Fans who have legitimate hope for the direction of this franchise, say aye? Mikhail Prokhorov is reportedly very close to becoming owner of the Nets, but even Russia’s richest man won’t make a difference if he doesn’t start looking to change the culture of this organization, IMMEDIATELY. Not once the season ends, not after the Nets get burned this summer and can’t sign any free agents. If the Nets want to have anyone waiting for them in Brooklyn in two years, Prokhorov has to take dramatic steps to show the players he wants to keep, his fans, and most importantly the rest of the NBA, that the Nets are serious about becoming winners again, not sitting on their hands, and hoping for the best.
I guess I can give you a few bullet points after the jump.
- Yi was a lot more efficient offensively last night, scoring 16 points on 6-12 shooting. What was most surprising was how effective he was from the outside, going 4-5 from beyond 20-feet, including 1-1 from three. Yi has looked so determined in recent games to try and take the ball to the rim, that he’s forgetting that he does have some shooting abilities as well, and when he’s hitting his outside jumpers, it should, theoretically, provide space on the floor to open up other options for the Nets.
- Early in the game, I was just marveling at how much of a better passer Brook Lopez was becoming out of the post, but at the 7:48 mark in the first, it looked like the Jazz had Brook’s post play well scouted. Deron Williams came over on Brook’s blind side for the double as Lopez was backing in, and you could see it started Brook, who then maybe a bad pass that was intercepted easily by Andrei Kirilenko for a fast break dunk.

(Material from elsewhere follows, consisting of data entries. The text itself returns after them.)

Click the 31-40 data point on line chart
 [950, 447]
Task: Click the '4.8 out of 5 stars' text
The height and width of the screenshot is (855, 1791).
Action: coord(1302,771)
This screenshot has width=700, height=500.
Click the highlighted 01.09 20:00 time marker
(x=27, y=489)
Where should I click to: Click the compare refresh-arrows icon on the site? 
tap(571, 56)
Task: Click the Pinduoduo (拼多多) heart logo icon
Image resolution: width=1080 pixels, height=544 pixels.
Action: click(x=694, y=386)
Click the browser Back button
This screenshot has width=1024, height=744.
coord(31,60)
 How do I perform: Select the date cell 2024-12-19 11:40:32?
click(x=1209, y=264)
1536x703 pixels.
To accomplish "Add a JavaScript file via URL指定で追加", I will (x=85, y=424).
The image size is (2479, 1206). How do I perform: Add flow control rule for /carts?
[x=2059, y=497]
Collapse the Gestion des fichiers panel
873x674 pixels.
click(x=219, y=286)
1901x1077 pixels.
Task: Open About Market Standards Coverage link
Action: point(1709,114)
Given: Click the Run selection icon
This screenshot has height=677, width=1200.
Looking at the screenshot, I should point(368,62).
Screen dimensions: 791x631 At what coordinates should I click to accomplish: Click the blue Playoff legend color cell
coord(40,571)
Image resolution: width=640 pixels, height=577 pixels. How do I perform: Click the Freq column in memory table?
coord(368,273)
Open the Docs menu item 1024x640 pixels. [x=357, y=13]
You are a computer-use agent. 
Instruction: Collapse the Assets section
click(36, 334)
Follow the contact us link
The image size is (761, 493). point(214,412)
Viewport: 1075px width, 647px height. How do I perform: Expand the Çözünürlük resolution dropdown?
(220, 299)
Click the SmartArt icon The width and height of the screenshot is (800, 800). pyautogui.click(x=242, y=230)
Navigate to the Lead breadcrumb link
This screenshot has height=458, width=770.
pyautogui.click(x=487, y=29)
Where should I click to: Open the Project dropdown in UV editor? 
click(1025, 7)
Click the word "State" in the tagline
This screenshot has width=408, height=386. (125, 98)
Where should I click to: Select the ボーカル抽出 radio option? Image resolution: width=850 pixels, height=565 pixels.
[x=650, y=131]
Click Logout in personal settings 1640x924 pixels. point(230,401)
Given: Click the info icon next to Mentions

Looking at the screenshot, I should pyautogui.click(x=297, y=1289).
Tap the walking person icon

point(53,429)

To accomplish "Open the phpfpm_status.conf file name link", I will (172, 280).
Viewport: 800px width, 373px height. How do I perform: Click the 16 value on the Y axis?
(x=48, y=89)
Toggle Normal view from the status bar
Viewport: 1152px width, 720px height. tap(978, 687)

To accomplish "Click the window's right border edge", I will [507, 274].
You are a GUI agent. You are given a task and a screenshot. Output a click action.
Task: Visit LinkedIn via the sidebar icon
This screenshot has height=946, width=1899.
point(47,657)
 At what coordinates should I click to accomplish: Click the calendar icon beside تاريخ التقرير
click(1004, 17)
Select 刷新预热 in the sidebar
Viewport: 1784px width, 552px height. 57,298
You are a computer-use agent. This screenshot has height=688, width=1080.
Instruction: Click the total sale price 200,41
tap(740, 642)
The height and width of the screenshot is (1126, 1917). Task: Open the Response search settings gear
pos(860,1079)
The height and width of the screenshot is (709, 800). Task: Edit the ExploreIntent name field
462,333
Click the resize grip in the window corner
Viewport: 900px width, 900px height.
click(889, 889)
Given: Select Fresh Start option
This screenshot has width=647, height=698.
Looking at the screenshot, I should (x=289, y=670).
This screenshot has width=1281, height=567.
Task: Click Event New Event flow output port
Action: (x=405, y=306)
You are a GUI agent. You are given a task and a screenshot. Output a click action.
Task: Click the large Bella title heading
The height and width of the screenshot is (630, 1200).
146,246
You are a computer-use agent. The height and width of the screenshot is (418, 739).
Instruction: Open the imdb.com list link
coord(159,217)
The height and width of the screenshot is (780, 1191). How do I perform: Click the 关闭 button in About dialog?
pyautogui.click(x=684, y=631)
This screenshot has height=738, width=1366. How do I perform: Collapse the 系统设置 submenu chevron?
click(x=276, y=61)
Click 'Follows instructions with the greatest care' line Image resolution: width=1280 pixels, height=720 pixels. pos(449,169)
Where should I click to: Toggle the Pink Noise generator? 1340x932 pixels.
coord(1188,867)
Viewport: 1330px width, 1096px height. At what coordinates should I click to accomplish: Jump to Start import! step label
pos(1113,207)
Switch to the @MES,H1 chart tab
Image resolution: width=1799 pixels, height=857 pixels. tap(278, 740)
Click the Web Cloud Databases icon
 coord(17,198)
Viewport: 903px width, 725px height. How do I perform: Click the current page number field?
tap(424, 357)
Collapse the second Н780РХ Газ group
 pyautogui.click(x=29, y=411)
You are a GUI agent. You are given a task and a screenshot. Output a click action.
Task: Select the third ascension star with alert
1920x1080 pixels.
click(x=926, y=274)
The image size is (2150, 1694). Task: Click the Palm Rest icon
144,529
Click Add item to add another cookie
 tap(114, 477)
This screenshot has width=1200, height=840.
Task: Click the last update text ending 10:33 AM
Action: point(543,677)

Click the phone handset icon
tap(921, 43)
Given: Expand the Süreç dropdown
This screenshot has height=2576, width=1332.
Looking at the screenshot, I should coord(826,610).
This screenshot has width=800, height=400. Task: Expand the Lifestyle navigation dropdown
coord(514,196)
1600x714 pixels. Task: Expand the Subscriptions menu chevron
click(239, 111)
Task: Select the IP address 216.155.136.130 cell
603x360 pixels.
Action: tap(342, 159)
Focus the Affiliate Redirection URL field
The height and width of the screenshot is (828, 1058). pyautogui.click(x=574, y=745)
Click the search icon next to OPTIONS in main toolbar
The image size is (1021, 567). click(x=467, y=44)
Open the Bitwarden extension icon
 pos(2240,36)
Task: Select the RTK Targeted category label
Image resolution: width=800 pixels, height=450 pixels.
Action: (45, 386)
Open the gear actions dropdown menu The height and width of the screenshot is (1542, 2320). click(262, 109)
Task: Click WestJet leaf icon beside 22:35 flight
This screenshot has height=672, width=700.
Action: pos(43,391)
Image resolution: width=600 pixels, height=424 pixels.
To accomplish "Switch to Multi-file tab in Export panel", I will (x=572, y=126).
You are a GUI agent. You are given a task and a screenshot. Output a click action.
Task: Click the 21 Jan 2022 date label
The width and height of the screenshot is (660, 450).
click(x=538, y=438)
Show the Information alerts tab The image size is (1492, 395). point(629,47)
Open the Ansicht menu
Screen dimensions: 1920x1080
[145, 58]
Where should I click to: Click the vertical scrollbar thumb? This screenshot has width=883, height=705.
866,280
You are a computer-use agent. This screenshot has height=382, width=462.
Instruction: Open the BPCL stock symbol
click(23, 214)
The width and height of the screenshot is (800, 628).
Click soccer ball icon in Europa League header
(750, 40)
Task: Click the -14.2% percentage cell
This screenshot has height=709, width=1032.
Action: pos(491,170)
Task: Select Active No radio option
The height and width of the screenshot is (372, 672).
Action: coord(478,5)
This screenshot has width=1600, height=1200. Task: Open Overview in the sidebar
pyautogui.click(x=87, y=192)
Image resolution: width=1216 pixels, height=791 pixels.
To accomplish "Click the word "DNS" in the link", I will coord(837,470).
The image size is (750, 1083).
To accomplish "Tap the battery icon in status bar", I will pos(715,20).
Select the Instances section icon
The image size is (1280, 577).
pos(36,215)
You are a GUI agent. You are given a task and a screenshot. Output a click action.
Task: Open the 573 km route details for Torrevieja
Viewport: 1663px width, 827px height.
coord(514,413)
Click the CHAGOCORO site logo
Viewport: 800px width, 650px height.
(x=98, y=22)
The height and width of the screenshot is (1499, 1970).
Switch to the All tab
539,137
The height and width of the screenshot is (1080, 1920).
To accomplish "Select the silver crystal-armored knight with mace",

- Terrence Williams had a solid game last night with 13 points on 50 percent shooting, including a three-pointer as time expired in the third. He still makes some wacky decisions while passing the ball, but the again, he would probably look like an unselfish superstar if the Nets could play offense with any kind of efficiency. For example, TWill found Jarvis Hayes under the rim with a pretty pass in the second, but Jarvis botched the layup.
- Early in third quarter, there was one play where Chris Douglas-Roberts was away from the ball and he literally just walked from the right corner out to the top of the key until the play ended. He made no attempt to come to the ball. He made no attempt to box out his guy. He walked. I’m not going to pretend I know what’s going on in his head and speculate that he was so disgusted by not having his number called for the play that he decided to take a set off. However, I will just repeat what I saw, because I very rarely see NBA players who constantly tweet and talk about how hard they work, and how all of their critics are haters, just walk around during a play. And that my friends, is what I mean when I talk about the “culture” of this organization right now.